RECORDS FOR THE EXERCISE:
^^^^

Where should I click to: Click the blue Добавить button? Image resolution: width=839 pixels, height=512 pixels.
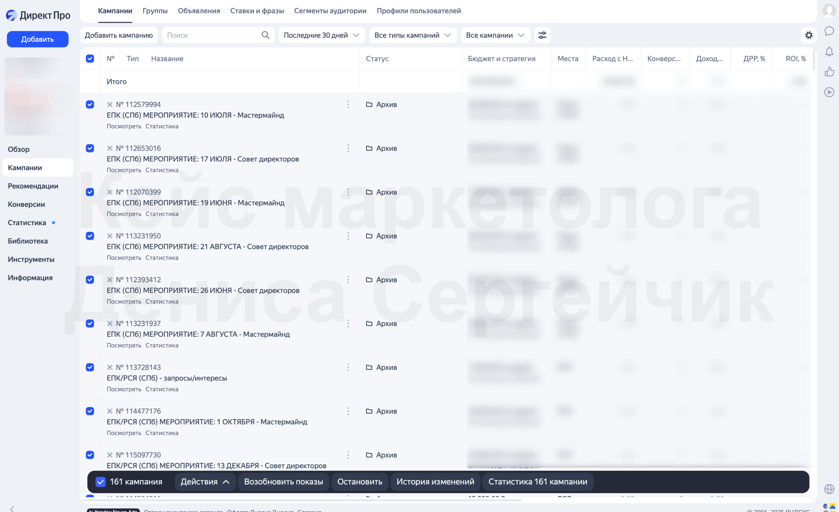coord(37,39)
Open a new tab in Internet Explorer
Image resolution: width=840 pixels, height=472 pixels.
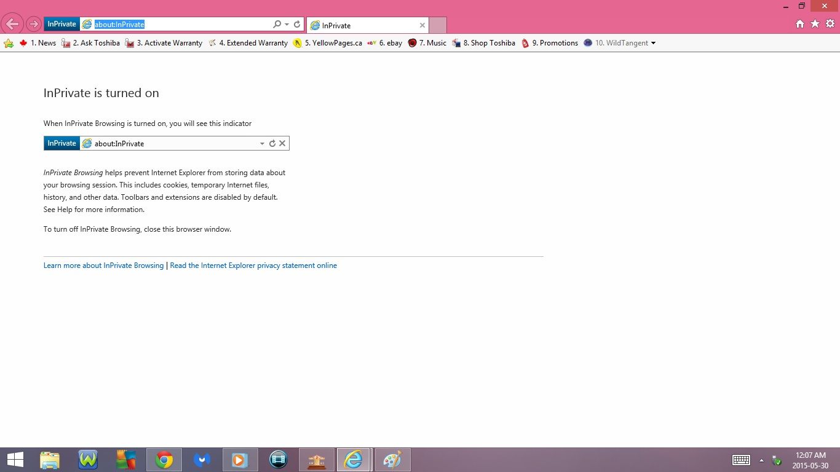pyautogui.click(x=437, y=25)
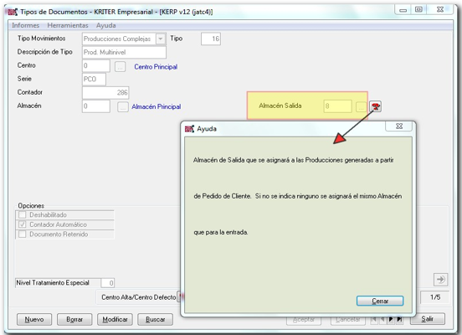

^^^^

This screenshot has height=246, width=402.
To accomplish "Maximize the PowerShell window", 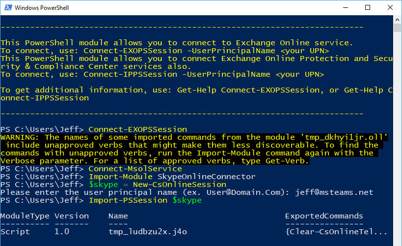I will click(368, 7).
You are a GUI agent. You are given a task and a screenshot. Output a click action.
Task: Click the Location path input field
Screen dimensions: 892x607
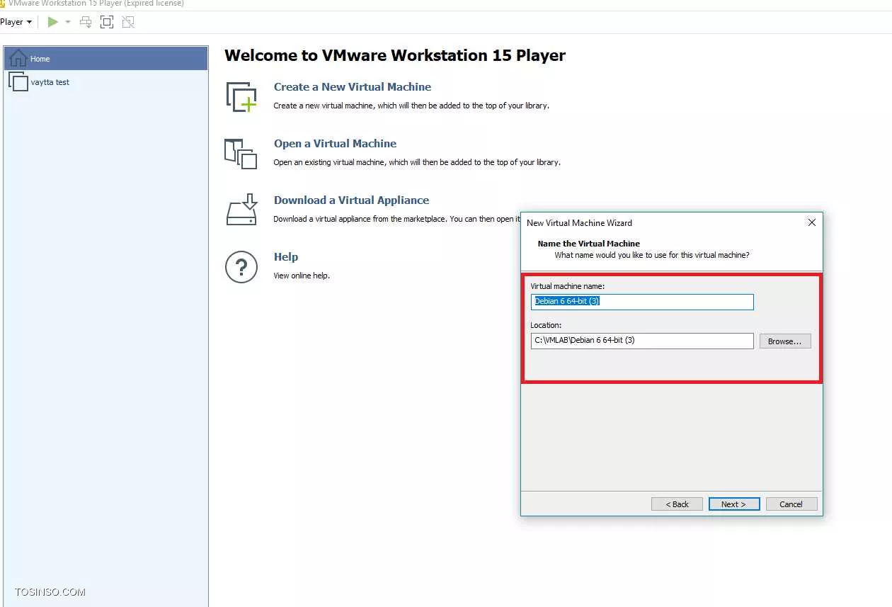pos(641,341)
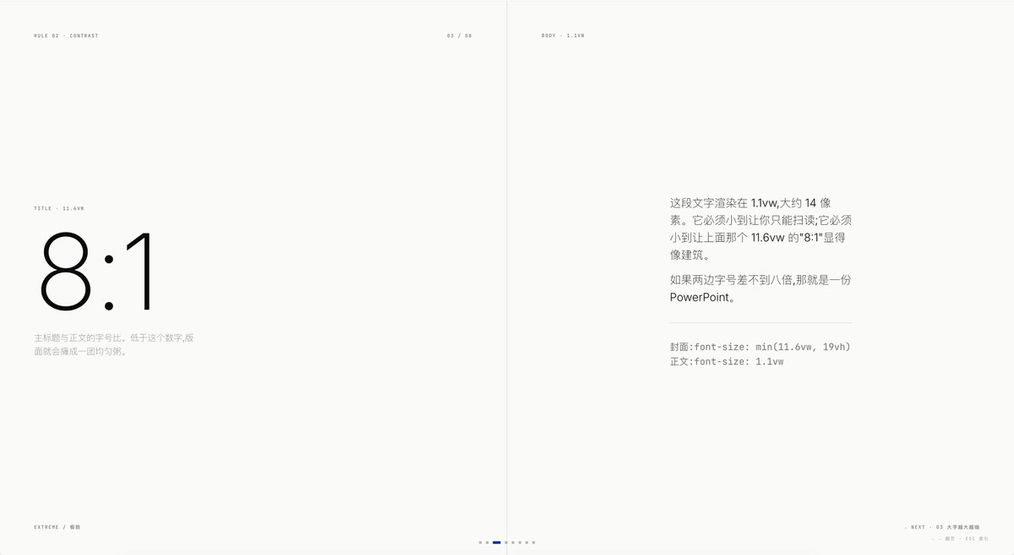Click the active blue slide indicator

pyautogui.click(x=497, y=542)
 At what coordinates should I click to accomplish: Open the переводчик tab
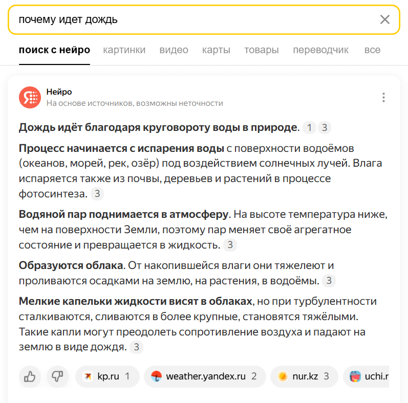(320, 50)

^^^^

REQUIREMENT:
Where a line above includes "screenshot", copy that line.

RESULT OF THIS EXERCISE:
This screenshot has height=246, width=402.
You are a GUI agent. You are given a task and a screenshot. Output a click action.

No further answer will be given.